We are excited to welcome you our take home assignment!
This assignment is part of application for the data engineering position at healthplusAI
Your task is to load data from MSSQL database, analyze medical data present and plot your findings in the dataset.
The code has to be written in Python, data processing part should be ideally dockerized and solution should be published on public github account. Clone or fork this project and modify it to your liking. All components and instructions are made on unix system, and so should be the assigment.
When you are happy with your solution share a git link to your solution.
There is a docker-compose.yaml file present, to be able to run the database you will need docker and docker-compose installed
For connecting to the MSSQL you will need to install ODBC Driver
Starting MSSQL:
docker-compose up -d mssql
Example connection string can be found and tested using:
python connect.py
Please explore the data structure, there are 5 different tables:
Every table has the following schema:
datetime-based feature
and other features
- explore the data and present your findings using visualizations (jupyter notebook with plots please)
- create a timeseries dataset, where each record is a timeline for each patient based on datetime feature in all tables - this should ideally be runnable as docker container
- extract features from all tables and combine them into a single feature vector, indexed by patient_id and datetime feature - this should ideally be runnable as docker container
We do not expect that you will complete everything. That's perfectly OK! But, please, make sure to acompany your code with comments as you go, commit often with commit messages. If you get stuck on something, write down your intentions and how you would solve the rest of the tasks. Answer what, why and how you would like to accomplish. We want to understand your thought process!
Analysis of records of all the tables is done in Patient Record Analysis.ipynb.
We created a timeseries dataset of each patient based on records of all tables. create_timeserie_data.py. It is changed to runnable docker container.

■ ■ ■ ■ ■ ■ ■

[QUESTIONS]
[a] Reproduce the take-home assignment text verbatim, starting at "The code has" and ending at "be the assigment.".
[b] In the take-home assignment text, what command starts the MSSQL database?

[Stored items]

■ ■ ■ ■ ■ ■ ■

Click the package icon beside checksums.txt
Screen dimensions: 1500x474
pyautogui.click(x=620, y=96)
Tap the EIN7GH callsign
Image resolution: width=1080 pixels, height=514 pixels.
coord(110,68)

■ ■ ■ ■ ■ ■ ■

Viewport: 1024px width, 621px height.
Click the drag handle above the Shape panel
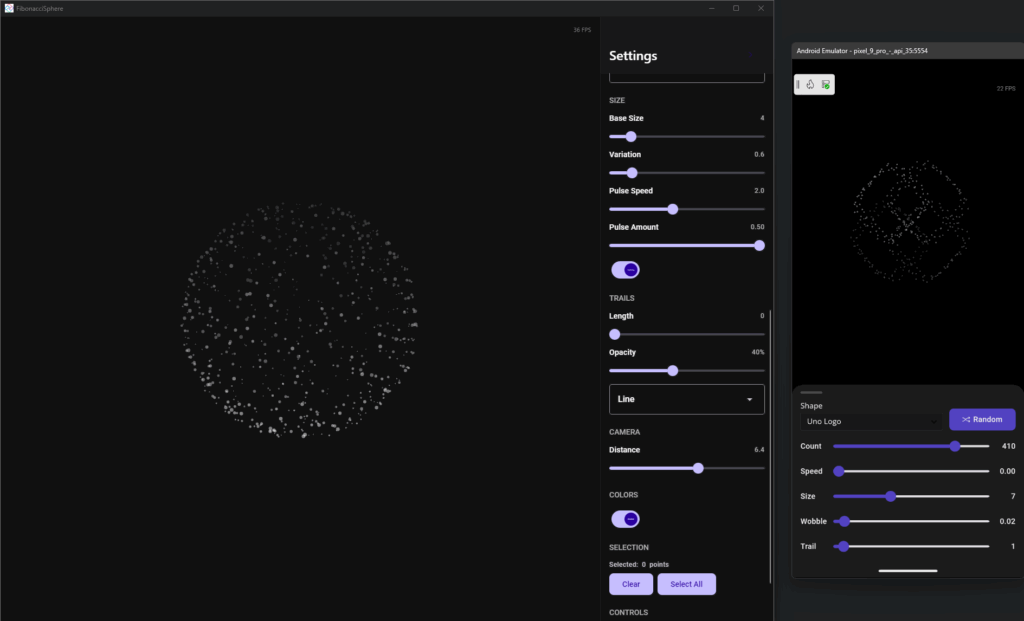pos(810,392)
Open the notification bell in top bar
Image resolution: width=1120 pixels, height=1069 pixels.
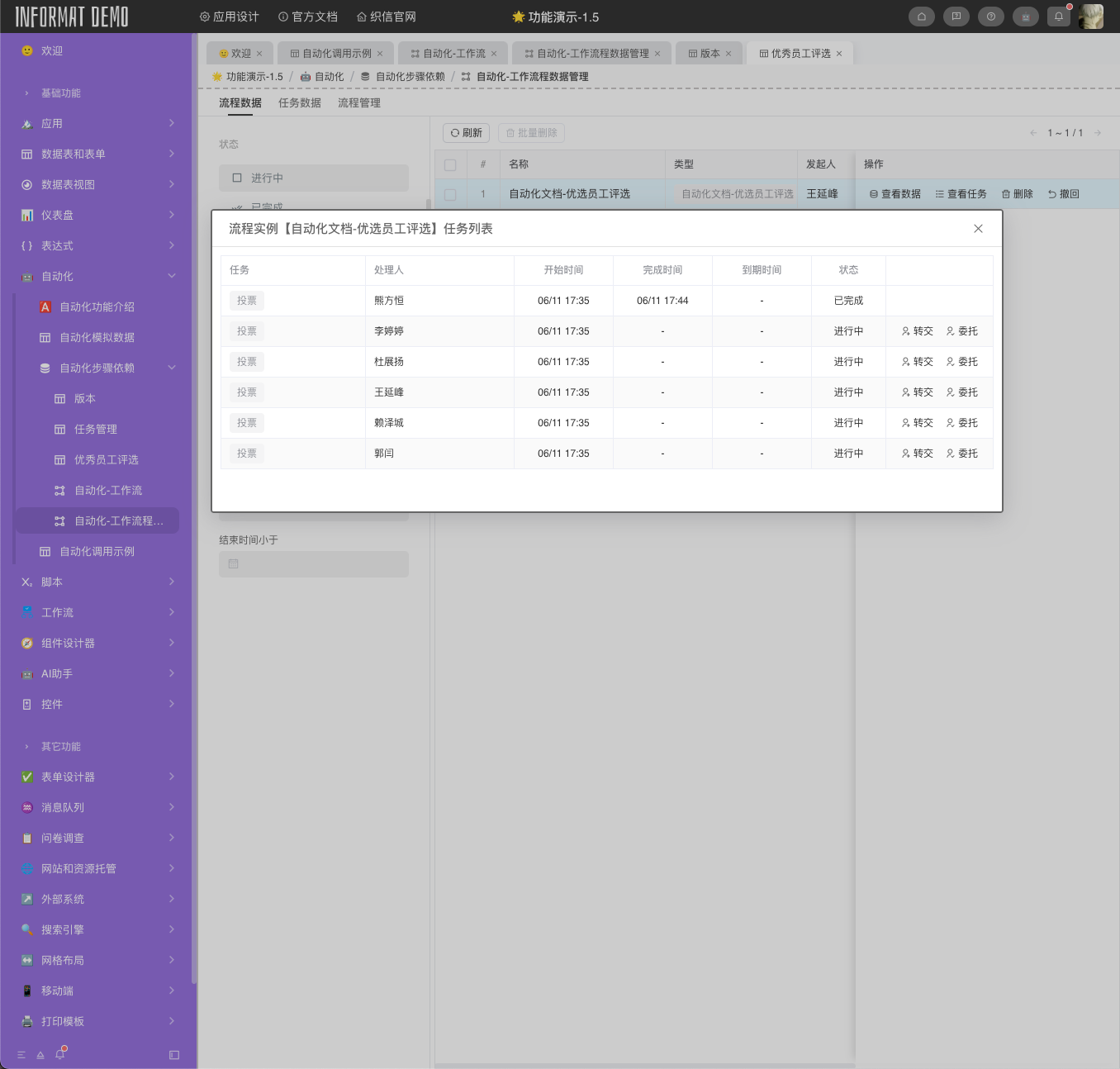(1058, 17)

■ ■ ■ ■ ■ ■ ■

[WRITTEN RESPONSES]
[a]
The code has to be written in Python, data processing part should be ideally dockerized and solution should be published on public github account. Clone or fork this project and modify it to your liking. All components and instructions are made on unix system, and so should be the assigment.

[b] docker-compose up -d mssql